Stored data -
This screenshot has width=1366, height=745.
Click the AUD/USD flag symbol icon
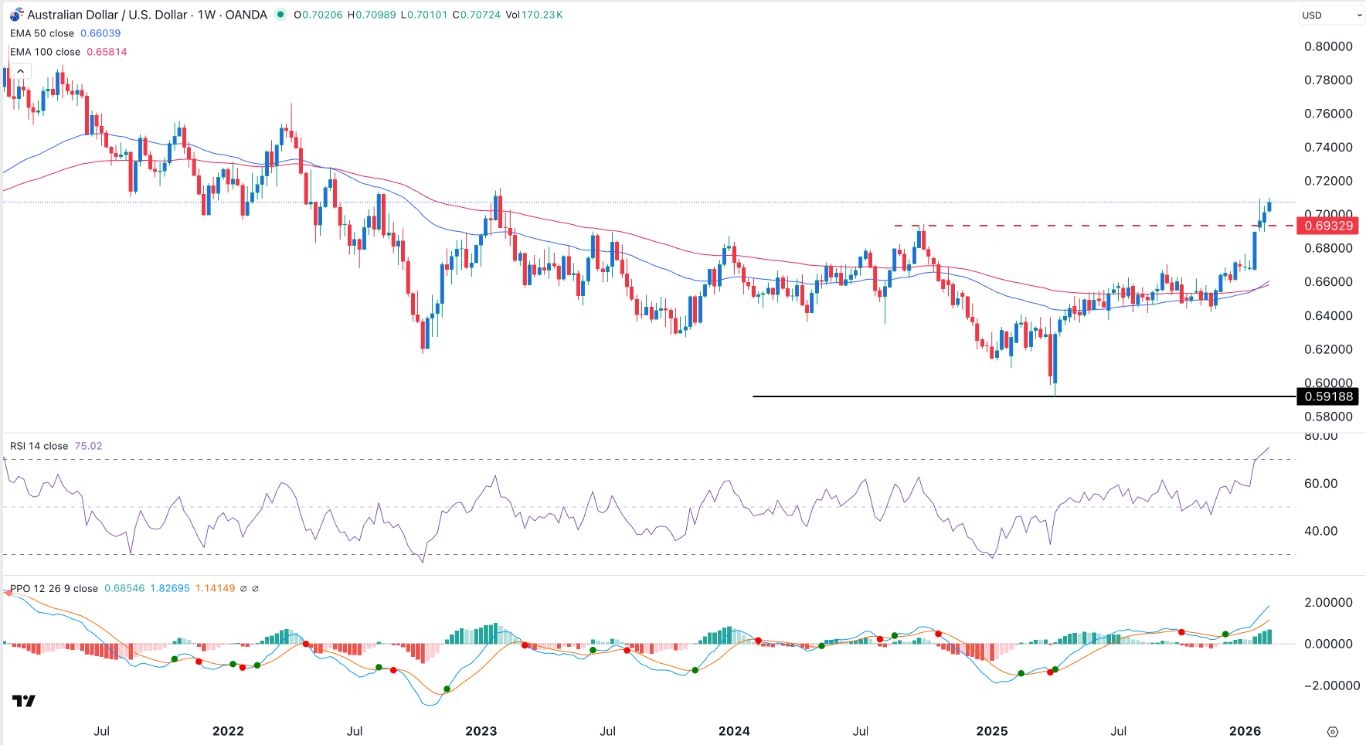14,15
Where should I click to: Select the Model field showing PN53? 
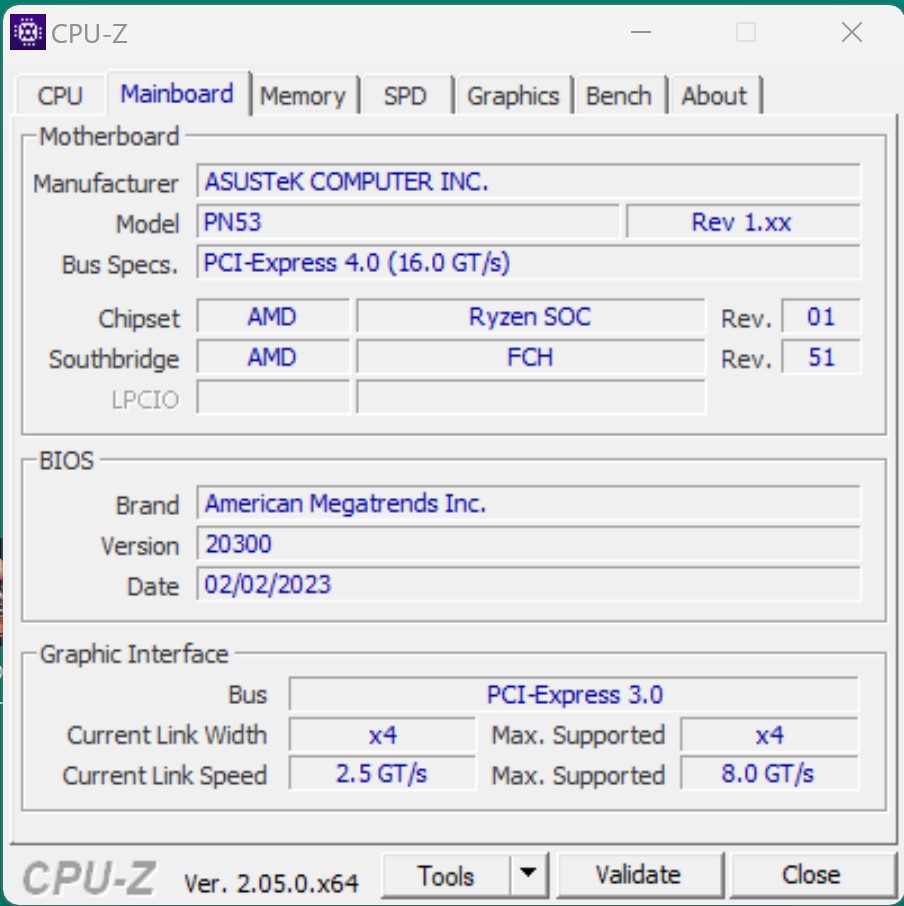coord(408,222)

Task to carry out - Reproduce every line of the entries above word for word, but leave the pictures out.

Solution to the exercise -
This screenshot has width=1366, height=745.
Click the AUD/USD flag symbol icon
14,15
Where should I click to: Select the Model field showing PN53? 
coord(408,222)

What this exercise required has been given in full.